Schicksalhafte Effekte von Grenzziehungen - Literatur und Geographie
Schicksalhafte Effekte von Grenzziehungen: Literatur und Geographie
20. und 21. März 2025 Université de Lorraine – Metz
Im Jahr 2010 singt Régis Debray ein Loblied auf die Grenzen.[1] Gegen die Apostrophierung „sans frontières“ plädiert er dafür, die „verschrienene Idee der Ränder und Umgrenzungen zu untersstützen“ « [de] soutenir l’idée décrite des lisières et confins ».[2] Die Grenze wird so als eine für jede Gesellschaft notwendige Begrenzung in einer Logik der Organisation und Verwaltung zwischen Inklusion und Exklusion dargestellt (Strüver, 2005[3]; Fourcher, 2016[4], Gerst, Klessmann und Krämer, 2021[5]). Diese Logik bringt die Frage auf, was eine (geographische) Grenze bestimmt. Welche Diskurselemente bestimmen Grenzen bzw. stellen sie in Frage? Inwieweit beanspruchen Individuen, soziale Gruppen, Kulturen, Nationen oder gar supranationale Institutionen ein Schicksal, das durch die Grenzziehung herbeigeführt wird?

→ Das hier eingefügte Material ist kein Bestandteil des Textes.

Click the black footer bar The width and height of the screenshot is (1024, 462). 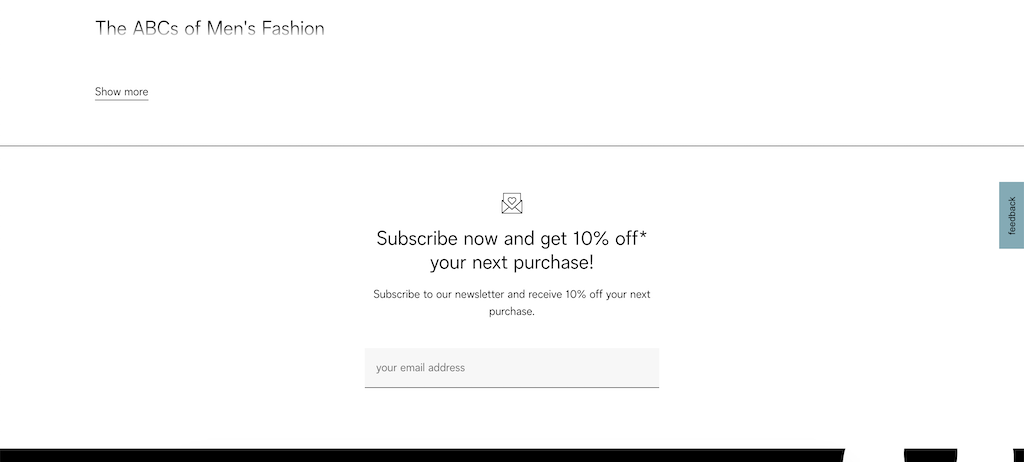tap(512, 455)
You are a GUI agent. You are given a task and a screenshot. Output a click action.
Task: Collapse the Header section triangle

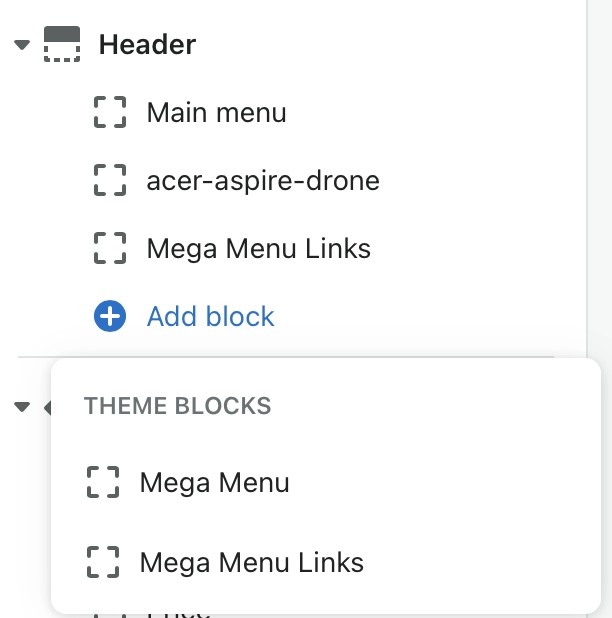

Die Legende von Hero und Leander und ihrer verbotenen Liebe, die durch die geographische Entfernung zwischen ihnen getrennt sind, ist eine erste Illustration dafür. Während die Symbolik des Wassers unter dem Prisma der Romantik und der Künste insgesamt oft mit der Symbolik der „natürlichen“ und „emotionalen“ Grenze gleichgesetzt wurde (Febvre, 1922[6], 1930[7]), findet sie in der Volkskultur des deutschsprachigen Raums einen besonderen Platz und wurde durch das Volkslied Es waren zwei Königskinder populär. Wie in der griechischen Sage spielt das Wasser eine ultimative Trennungsrolle, die im Zentrum der der tragischen Schicksale der Protagonisten steht. Die geographische Distanz, die durch das Wasser als trennendes Element bestimmt wird, überschneidet sich mit der Erzählung einer bedingungslosen Liebe, die trotz geographischer und sozialer Barrieren und Umstände nach Erfüllung strebt.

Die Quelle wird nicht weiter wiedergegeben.